## Begin
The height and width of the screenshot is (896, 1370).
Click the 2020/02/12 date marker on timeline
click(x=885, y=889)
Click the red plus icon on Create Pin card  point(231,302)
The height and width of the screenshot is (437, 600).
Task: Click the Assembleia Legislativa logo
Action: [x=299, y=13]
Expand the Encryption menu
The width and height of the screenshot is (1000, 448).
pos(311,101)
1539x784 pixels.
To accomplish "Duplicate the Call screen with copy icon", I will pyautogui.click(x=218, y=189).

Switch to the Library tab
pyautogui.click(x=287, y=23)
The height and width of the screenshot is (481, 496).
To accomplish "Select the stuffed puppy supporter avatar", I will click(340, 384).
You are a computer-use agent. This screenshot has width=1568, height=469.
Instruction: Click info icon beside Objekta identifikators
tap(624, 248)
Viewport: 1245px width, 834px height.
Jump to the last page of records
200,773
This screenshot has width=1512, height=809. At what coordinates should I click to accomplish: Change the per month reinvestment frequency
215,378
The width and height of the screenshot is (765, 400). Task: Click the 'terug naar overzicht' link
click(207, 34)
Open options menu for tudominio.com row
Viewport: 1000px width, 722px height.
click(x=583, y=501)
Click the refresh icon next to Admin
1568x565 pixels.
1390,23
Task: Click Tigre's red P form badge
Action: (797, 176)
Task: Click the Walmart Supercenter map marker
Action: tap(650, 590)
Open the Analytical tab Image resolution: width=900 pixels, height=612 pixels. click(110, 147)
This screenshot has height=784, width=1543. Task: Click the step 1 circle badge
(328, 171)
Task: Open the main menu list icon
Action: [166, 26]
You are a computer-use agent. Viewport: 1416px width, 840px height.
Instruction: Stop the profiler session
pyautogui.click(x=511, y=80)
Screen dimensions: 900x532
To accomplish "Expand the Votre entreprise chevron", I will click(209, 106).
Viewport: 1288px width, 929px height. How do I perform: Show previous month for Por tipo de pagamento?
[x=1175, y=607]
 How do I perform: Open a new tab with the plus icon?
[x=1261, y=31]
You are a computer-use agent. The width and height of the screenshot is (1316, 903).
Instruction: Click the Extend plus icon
## End
*JOB*.
In everything from the line containing "Viewport: 1288px width, 929px" down to the last of the rows, replace "How do I perform" with "How can I do" and give those lines again with nothing else changed.

*EXERCISE OUTPUT*.
Viewport: 1288px width, 929px height. How can I do: Show previous month for Por tipo de pagamento?
[x=1175, y=607]
 How can I do: Open a new tab with the plus icon?
[x=1261, y=31]
You are a computer-use agent. The width and height of the screenshot is (1316, 903).
Instruction: Click the Extend plus icon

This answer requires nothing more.